# Nuke Proof Reactor Bike........should I get it?



## Williwoods (May 3, 2004)

I found a Nuke Proof Reactor frame and fork actually a complete bike including the nuke handelbar and stem. I would be buying it for the frame fork only. The guy wants $350 for the complete bike. My question is: Are those forks any good? what about that headset? The fork seemed pretty good other than twisting a little bit (less than a mag 21 by a bit) the headset is smooth I would buy it for the wife or my daughter to ride as its a small frame maybe a 16. The build is pretty wack other than the xtr m900 cranks and xt shifters, the rest is all low end stuff. I guess I want it but dont have the room really I could always make room. But more over my wife would kill me, so should I pick a different battle?

Will


----------



## DeeEight (Jan 13, 2004)

I'd buy one to have something fun in my loaner fleet.


----------



## Rumpfy (Dec 21, 2003)

I don't think I've seen a complete one. Can't imagine what would happen if you needed spare parts.


----------



## erkan (Jan 18, 2004)

I would not touch it. As said above you will not be able to get replacement parts for it. Maybe buy it and sell it on Retrobike, some guys there buy lots of bikes to hang on walls!


----------



## mrkawasaki (Aug 2, 2006)

*Indignated of Ingland*

Hey, hold on a minute!
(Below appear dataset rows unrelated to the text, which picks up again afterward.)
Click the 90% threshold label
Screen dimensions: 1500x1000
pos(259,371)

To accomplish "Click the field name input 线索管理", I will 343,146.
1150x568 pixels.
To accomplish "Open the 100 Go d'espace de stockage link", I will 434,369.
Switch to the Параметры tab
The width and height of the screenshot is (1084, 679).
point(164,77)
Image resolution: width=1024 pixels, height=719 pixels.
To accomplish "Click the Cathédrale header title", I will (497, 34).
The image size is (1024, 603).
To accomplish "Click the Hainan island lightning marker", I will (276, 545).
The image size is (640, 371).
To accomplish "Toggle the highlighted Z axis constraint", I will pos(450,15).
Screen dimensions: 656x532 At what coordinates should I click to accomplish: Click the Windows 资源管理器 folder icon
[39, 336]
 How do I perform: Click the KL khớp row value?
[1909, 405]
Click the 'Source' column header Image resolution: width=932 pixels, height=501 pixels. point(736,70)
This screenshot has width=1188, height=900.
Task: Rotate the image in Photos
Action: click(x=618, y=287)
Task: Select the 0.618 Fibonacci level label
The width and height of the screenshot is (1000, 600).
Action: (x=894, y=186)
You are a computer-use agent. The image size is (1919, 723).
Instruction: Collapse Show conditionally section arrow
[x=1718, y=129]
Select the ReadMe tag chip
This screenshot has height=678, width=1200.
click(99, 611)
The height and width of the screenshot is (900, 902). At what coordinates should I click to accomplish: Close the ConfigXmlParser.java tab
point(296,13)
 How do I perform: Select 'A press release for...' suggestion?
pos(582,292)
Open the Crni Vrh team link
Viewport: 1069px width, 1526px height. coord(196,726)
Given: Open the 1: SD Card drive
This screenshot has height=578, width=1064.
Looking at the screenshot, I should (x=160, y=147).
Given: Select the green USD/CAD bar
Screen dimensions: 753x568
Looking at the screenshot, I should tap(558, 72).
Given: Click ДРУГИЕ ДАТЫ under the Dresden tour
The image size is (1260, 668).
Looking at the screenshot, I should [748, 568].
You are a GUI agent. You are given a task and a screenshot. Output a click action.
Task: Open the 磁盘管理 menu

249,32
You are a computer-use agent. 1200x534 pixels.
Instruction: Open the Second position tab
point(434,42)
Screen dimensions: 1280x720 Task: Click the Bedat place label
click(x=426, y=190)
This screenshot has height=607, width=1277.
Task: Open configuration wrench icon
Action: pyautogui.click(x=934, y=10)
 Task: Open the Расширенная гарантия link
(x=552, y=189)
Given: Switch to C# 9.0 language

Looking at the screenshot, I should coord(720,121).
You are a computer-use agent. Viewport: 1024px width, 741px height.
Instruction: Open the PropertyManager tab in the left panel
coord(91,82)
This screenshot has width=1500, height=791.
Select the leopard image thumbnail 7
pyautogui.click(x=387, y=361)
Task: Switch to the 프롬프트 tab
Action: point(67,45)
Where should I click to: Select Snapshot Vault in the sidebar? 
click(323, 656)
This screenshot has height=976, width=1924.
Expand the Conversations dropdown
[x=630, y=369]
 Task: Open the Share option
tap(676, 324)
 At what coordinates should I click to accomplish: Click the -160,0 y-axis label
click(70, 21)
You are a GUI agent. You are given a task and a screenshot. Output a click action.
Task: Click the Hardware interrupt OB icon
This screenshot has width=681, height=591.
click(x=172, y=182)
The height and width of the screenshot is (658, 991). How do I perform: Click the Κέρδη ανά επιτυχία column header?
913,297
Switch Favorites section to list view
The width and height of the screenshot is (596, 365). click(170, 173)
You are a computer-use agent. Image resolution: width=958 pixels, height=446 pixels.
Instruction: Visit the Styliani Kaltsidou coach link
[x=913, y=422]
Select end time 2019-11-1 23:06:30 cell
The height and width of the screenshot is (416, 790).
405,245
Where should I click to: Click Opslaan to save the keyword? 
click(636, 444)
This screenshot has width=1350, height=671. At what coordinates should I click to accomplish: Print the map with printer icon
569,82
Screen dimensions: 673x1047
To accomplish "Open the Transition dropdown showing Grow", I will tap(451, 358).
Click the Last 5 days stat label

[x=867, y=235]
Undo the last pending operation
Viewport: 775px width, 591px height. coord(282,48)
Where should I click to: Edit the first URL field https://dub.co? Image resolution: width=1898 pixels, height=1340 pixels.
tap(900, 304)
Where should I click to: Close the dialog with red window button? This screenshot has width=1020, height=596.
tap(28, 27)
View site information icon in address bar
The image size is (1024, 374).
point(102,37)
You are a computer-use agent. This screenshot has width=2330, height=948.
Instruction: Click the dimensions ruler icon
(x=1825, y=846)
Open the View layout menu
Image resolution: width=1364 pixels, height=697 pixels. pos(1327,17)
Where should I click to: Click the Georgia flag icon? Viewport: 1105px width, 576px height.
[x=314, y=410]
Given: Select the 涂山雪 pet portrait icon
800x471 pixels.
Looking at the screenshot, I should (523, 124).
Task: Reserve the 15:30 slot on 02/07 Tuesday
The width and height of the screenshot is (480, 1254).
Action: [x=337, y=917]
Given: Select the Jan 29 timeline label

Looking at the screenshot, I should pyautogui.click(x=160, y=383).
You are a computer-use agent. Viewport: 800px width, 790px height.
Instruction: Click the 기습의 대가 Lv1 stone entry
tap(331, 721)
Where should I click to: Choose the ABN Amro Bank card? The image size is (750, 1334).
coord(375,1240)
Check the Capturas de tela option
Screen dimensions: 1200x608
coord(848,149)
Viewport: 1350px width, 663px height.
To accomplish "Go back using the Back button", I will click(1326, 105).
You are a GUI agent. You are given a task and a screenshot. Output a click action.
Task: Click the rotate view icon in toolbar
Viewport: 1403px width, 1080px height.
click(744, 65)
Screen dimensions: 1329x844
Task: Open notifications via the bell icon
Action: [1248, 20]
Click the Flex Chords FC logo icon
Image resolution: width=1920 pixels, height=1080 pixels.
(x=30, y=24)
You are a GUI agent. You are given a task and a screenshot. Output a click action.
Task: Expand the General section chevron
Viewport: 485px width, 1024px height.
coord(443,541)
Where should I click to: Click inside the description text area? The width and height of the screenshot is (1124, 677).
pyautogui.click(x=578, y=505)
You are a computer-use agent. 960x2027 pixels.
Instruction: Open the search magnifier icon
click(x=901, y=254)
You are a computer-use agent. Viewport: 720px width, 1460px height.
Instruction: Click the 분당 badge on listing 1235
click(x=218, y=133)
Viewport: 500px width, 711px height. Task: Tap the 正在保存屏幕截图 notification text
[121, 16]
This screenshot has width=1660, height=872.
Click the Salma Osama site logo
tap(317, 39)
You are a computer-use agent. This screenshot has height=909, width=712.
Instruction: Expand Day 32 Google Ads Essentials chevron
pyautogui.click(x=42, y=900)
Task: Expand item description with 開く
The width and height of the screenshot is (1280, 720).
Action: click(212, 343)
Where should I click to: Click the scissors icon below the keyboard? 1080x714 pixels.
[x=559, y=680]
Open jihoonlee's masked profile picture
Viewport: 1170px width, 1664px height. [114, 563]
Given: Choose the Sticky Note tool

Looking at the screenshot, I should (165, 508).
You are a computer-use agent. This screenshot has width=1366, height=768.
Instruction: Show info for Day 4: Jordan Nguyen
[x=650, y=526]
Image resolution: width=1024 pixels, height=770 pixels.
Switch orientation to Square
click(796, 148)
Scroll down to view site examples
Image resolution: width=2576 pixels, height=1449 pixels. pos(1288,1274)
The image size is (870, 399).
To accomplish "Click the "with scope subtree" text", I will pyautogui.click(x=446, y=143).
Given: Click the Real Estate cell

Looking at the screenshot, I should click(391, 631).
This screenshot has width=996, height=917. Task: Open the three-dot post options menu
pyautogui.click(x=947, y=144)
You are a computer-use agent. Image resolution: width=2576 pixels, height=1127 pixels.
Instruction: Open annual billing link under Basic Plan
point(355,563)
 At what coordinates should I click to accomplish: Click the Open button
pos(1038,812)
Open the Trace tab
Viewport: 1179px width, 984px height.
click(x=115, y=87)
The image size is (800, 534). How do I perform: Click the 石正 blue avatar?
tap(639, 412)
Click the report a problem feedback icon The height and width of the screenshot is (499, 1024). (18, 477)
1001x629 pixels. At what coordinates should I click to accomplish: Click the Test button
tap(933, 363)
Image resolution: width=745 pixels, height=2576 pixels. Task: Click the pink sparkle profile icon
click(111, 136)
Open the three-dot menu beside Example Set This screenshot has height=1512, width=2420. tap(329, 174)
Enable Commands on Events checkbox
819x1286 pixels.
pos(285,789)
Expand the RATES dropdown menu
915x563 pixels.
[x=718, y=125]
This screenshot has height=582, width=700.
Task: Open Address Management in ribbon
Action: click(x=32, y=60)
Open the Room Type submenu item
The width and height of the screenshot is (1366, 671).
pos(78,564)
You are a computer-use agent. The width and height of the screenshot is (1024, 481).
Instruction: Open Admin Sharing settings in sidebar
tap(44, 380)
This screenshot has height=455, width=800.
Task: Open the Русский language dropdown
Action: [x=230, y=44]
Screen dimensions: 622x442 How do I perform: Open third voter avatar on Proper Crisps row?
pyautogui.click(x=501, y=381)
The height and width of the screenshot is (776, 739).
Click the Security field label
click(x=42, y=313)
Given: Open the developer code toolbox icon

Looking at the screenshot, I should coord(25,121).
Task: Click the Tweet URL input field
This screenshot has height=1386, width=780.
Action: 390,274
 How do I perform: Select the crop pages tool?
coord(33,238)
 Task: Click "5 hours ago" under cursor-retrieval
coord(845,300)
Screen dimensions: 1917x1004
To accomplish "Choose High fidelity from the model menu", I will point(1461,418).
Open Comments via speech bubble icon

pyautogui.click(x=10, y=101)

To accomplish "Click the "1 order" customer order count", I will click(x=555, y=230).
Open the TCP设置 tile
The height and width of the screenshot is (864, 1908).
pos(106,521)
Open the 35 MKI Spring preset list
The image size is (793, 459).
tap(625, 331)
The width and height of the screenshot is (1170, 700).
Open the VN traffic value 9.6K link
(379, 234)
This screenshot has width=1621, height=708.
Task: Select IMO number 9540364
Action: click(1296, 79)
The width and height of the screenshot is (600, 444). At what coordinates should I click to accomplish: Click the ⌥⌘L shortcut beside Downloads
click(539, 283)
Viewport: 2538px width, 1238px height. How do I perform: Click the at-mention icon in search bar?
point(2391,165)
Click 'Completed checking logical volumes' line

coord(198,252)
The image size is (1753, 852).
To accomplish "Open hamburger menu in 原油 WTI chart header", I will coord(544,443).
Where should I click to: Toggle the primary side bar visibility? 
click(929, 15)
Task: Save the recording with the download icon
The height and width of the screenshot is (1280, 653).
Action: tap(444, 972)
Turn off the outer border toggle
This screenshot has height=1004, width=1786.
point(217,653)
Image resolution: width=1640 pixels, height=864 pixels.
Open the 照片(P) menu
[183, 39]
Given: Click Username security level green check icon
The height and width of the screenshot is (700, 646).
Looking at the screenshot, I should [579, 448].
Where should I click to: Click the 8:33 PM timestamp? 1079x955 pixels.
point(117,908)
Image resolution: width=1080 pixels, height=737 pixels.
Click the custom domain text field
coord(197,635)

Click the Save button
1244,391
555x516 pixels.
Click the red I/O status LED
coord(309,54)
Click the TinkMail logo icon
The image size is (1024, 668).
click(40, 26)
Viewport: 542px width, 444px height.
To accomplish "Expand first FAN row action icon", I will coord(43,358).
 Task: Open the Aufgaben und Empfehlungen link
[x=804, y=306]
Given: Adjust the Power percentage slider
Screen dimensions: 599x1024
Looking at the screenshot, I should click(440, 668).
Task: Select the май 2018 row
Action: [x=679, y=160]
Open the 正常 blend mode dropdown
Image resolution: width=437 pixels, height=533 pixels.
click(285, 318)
I for one would like to take a mild British exception to that 'Retrobike wall hanging' wisecrack!!!! 

Before you all go and triple your prices and and float your cack on our site - I draw your attention our Riders Meets gallery and the forthcoming Spring ride out which has 25+ riders booked - most with winter new builds ready to be initiated and scarred... 

I think you will find that the combination of your generous exchange rate coupled with the benign conditions you guys often seem to ride in (can't remember the last time I read an MBA test with muddy bike photos!) leads us to your shores.

Neil


----------



## orangejust (Jun 16, 2006)

I'll back up MrKawasaki! I'm on Retrobike, have 7 bikes and use them all the time - they are never clean and I don't have a garage to hang them up in


----------



## j333ssa (Oct 12, 2004)

Whats wrong with putting them on walls?


----------



## mrkawasaki (Aug 2, 2006)

*Wallbanger!*

Depends on the wall of course.... 

Jayzee, when you gonna tell me where I can get those plush velvet wall brackets of yours anyways??

Neil


----------



## Rumpfy (Dec 21, 2003)

mrkawasaki said:


> Hey, hold on a minute! I for one would like to take a mild British exception to that 'Retrobike wall hanging' wisecrack!!!!
> 
> Before you all go and triple your prices and and float your cack on our site - I draw your attention our Riders Meets gallery and the forthcoming Spring ride out which has 25+ riders booked - most with winter new builds ready to be initiated and scarred...
> 
> ...


I don't think his post was intended to slag UK collectors, just that it has a good chance of finding a fitting home there.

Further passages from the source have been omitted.